"""
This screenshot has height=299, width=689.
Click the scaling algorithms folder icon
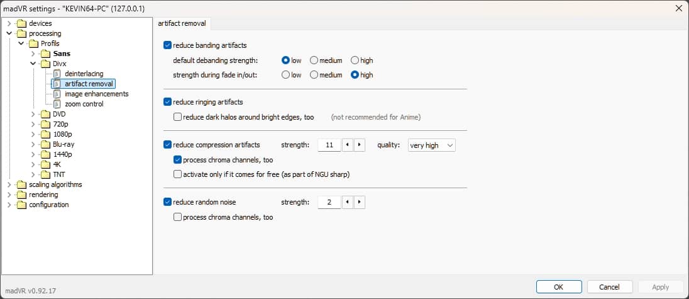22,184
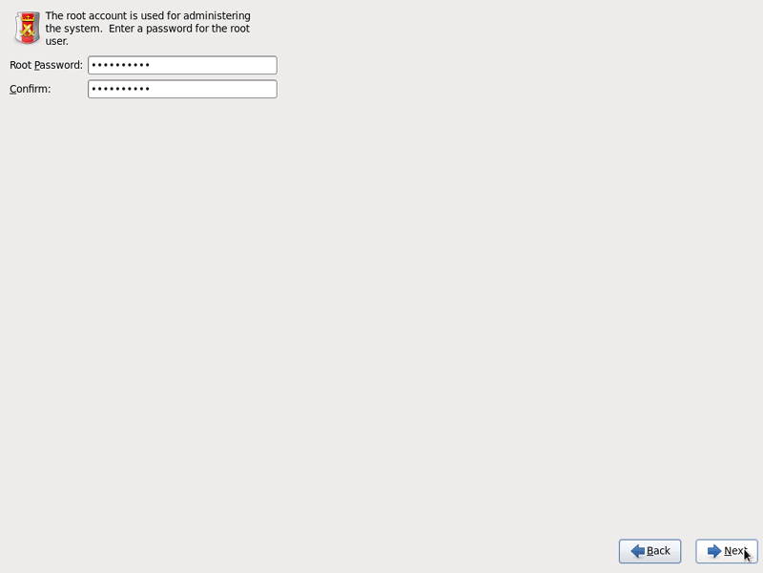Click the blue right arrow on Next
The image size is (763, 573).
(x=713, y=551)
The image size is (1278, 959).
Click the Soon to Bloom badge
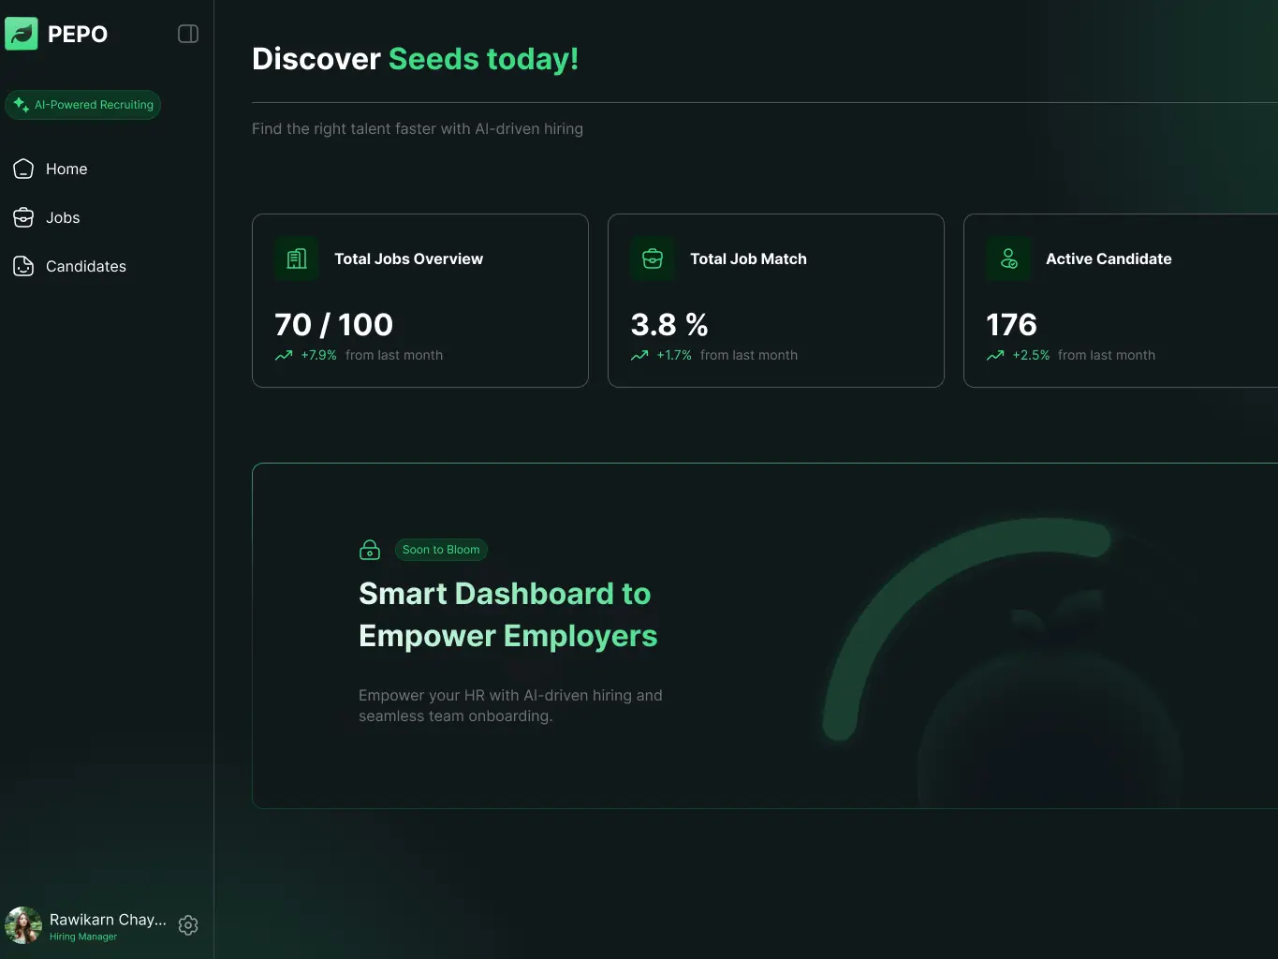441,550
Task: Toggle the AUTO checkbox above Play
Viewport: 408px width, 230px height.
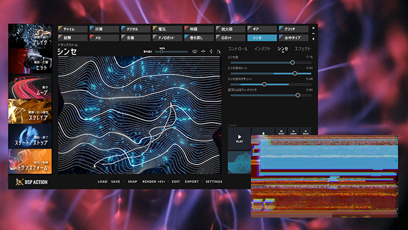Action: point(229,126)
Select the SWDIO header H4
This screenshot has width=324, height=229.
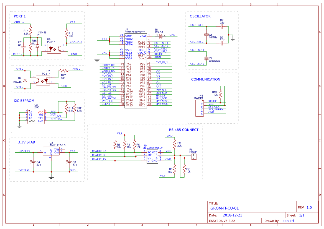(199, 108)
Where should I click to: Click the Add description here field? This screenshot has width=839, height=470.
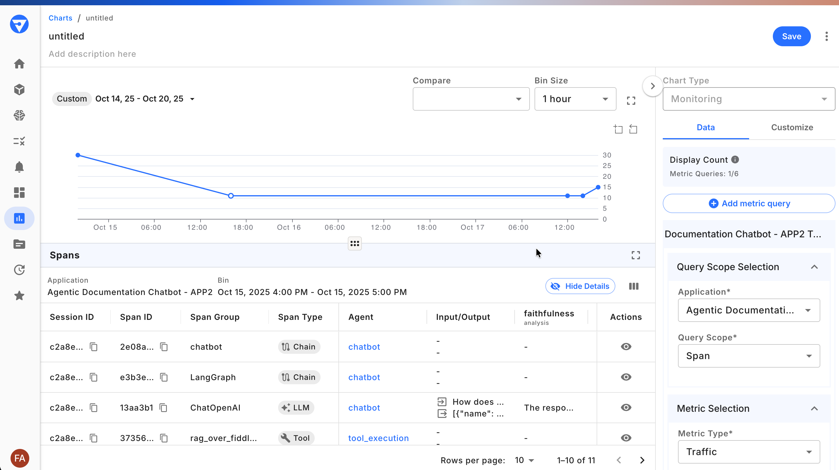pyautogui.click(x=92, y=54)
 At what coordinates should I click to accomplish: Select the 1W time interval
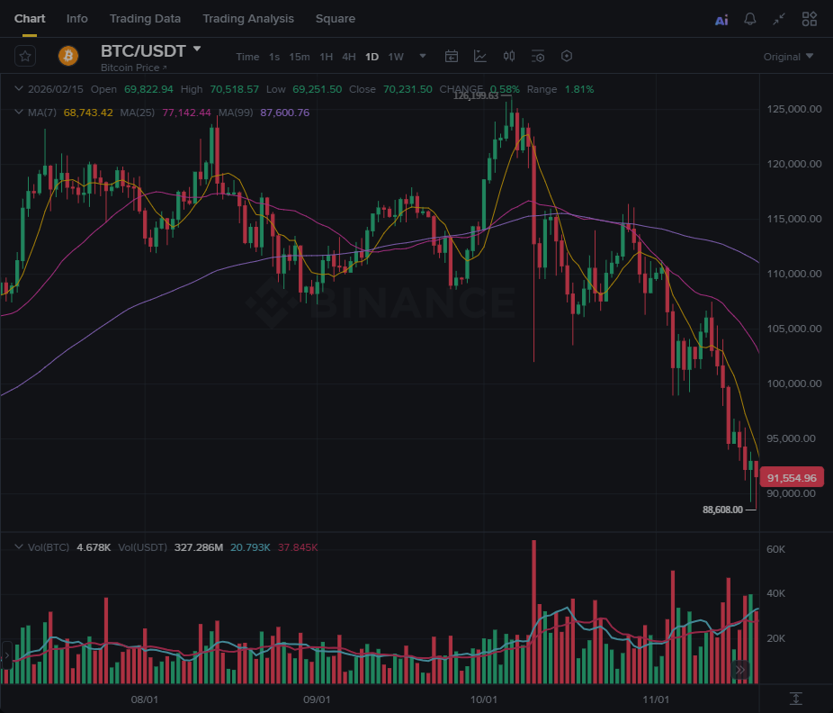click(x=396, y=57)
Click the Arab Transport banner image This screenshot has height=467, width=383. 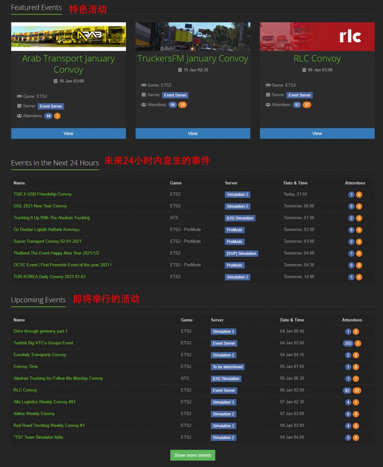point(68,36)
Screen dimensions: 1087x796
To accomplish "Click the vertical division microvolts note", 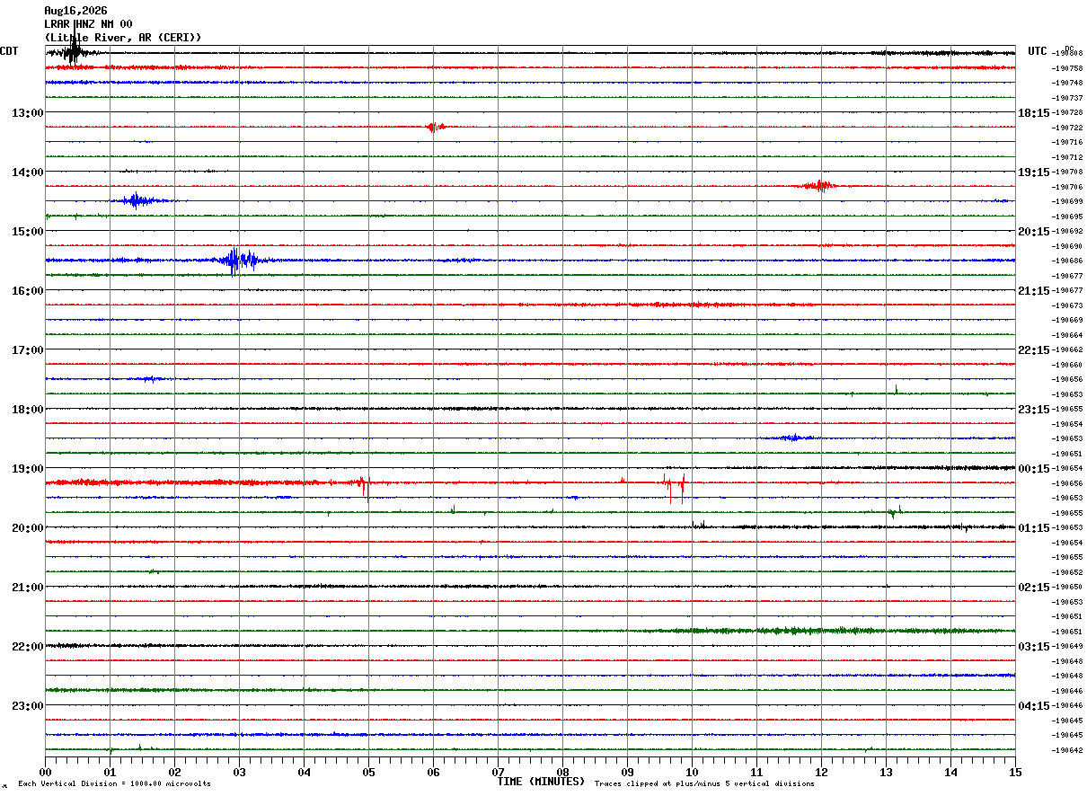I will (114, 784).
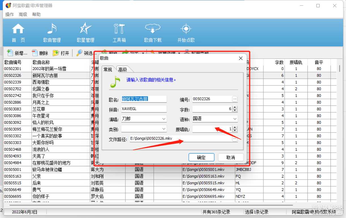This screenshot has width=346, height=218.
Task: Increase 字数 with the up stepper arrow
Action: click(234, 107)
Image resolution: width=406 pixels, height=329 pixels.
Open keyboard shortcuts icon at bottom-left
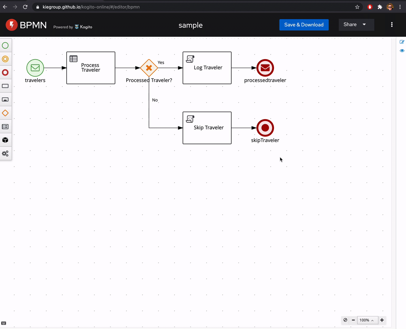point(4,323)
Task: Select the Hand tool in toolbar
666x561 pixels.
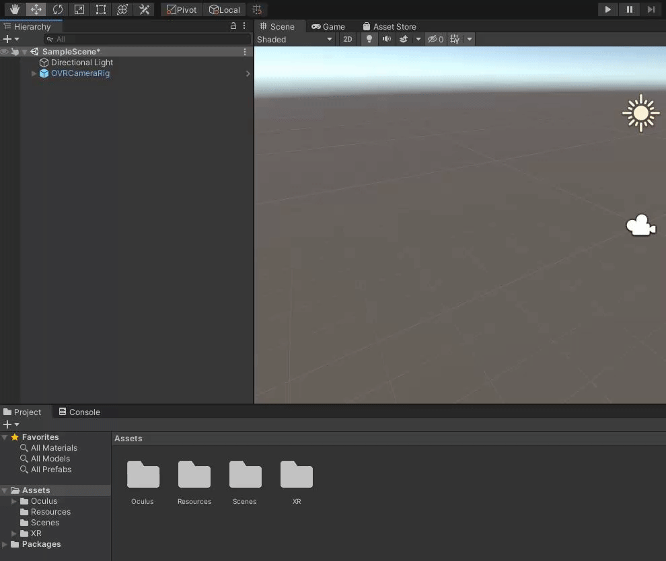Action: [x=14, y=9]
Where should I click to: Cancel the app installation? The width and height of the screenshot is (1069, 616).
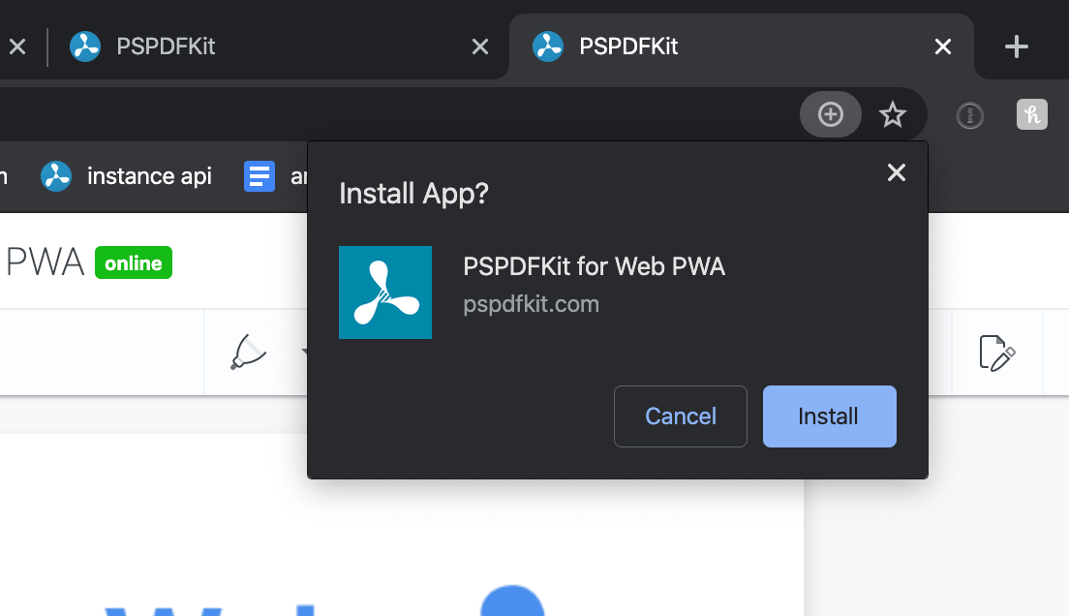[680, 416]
"""
§ **Work to complete**:
Rename "Hand tool" to "Pen tool" in everything from the line containing "Image resolution: width=406" down to the end of the lines, and write those lines out again with nothing else changed and the pictures left out.

§ **Exercise solution**:
Image resolution: width=406 pixels, height=329 pixels.
Open keyboard shortcuts icon at bottom-left
point(4,323)
Task: Select the Pen tool in toolbar
666x561 pixels.
Action: [x=14, y=9]
Where should I click to: Cancel the app installation? The width and height of the screenshot is (1069, 616).
[680, 416]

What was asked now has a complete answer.